Bir zamanlar Kırşehir vardı…
Sadece haritada bir şehir değil, bir yaşam biçimi, bir kültür, bir hafıza vardı.
Betonun, rantın, plansızlığın boğmadığı; insanın insana yabancı olmadığı bir Kırşehir.
O günlerde mahalleler yaşardı.
Kapılar kapanmaz, gönüller kilitlenmezdi.
İhtiyacı olan kapıyı çalmadan yardım görür, ben geldim der, Gelen misafir için günler öncesinden haber verilmezdi.
“Hoş geldin” demek için randevuya gerek yoktu; Çünkü samimiyet hâlâ hayattaydı.
Bahar geldi mi toprak uyanırdı.
Bağlar budanır, fidanlar çiçek açar, fideler toprakla buluşurdu.
Yaz akşamları serinlik çöktüğünde dut ağacının altında mahalle bir araya gelir, Çaylar demlenir, sözler dinlenirdi.
Güz mevsimi bereketti; Elma, Ayva, Armut, Ceviz toplanır, üzüm kurutulu, pekmez kaynar, salça yapılır, Turşular, kışlıklar imeceyle hazırlanırdı.
Tandırlar yanar, kaynana, gelin, kız , görümce yufkalar açılır,
Kat kat yufkalar dizilir di.
Kış gelince karlar lapa lapa yağdığında sobanın üstünde çay demlenir, kestane kızarır, mısır patlardı.
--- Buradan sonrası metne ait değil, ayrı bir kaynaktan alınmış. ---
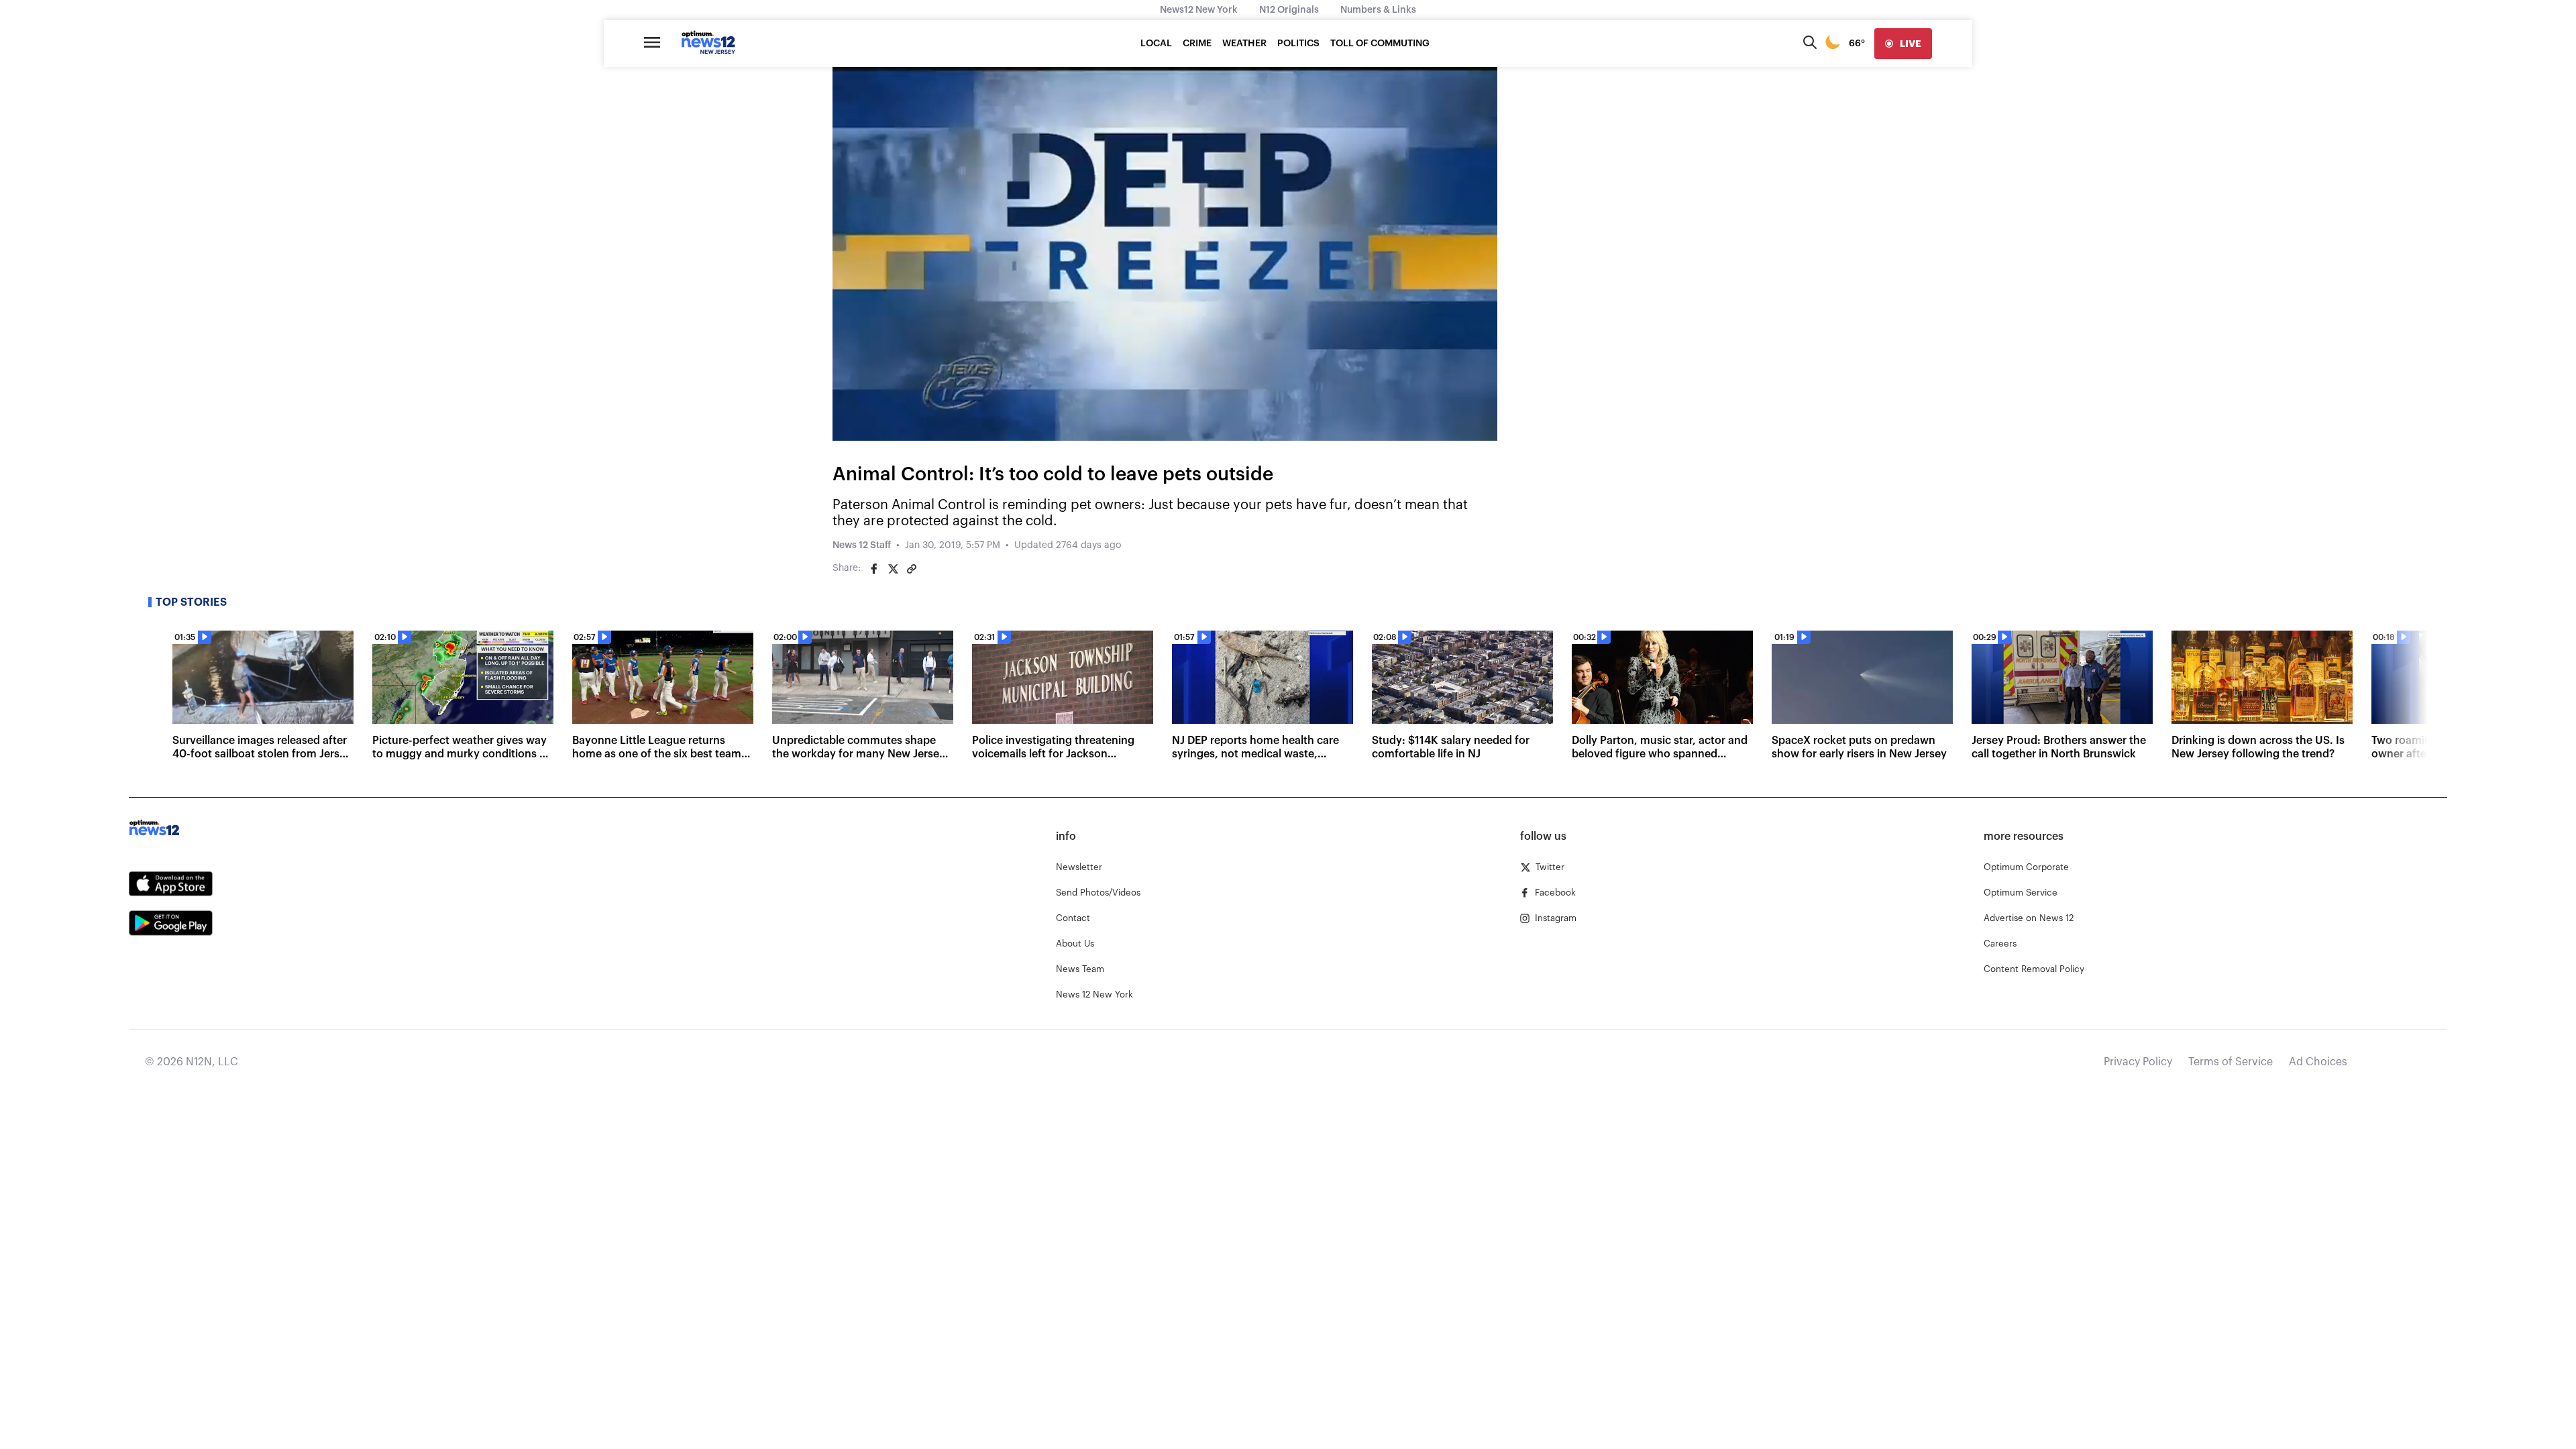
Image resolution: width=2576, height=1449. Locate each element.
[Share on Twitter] (893, 569)
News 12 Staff (862, 545)
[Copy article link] (911, 569)
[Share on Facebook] (874, 569)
Bugün bunların hiçbiri yok.
Çünkü biz yok ettik.
Çarşımız küçüktü ama yüreğimiz büyüktü.
Okullarımız yakındı; yürüyerek giderdik.
Siyah önlük, beyaz yaka; ayağımızda lastik çizme,
Omzumuzda umut dolu çantalar…
Kale Ortaokulu’nun merdivenlerinden çıkıp şehre yukarıdan bakardık.
O bakışta hayaller vardı, yarınlar vardı.
Kırşehir Lisesi dimdik dururdu;
Ticaret lisesi, Kız, Erkek Sanat Okulu, İmam Hatip bu şehrin çocuklarına kapı aralardı.
Devlet dairesi Valilik binasında birdi; işi olan, derdi olan herkes orada çözüm bulurdu.
Peki sonra ne oldu?
Hepsi yıkıldı.
Kültür adıyla Kale bakımsızlığa terk edildi, çok bilmişlerin eliyle,
Ortaokul yıkıldı; çocukların sesi, neşesi toprağa gömüldü.
Kırşehir Lisesi yerle bir edildi;
Bir şehrin hafızası birkaç kepçe darbesiyle silindi.
Hükümet binası “birilerine dokundu” diye yakıldı.
Tarihi bir yapı moloz yığınına çevrildi.
Tarihi kültür Konaklar yok edildi,
Yerlerine çok katlı, kimliksiz betonlar dikildi.
Bu bir dönüşüm değil, Bu bir yok ediştir.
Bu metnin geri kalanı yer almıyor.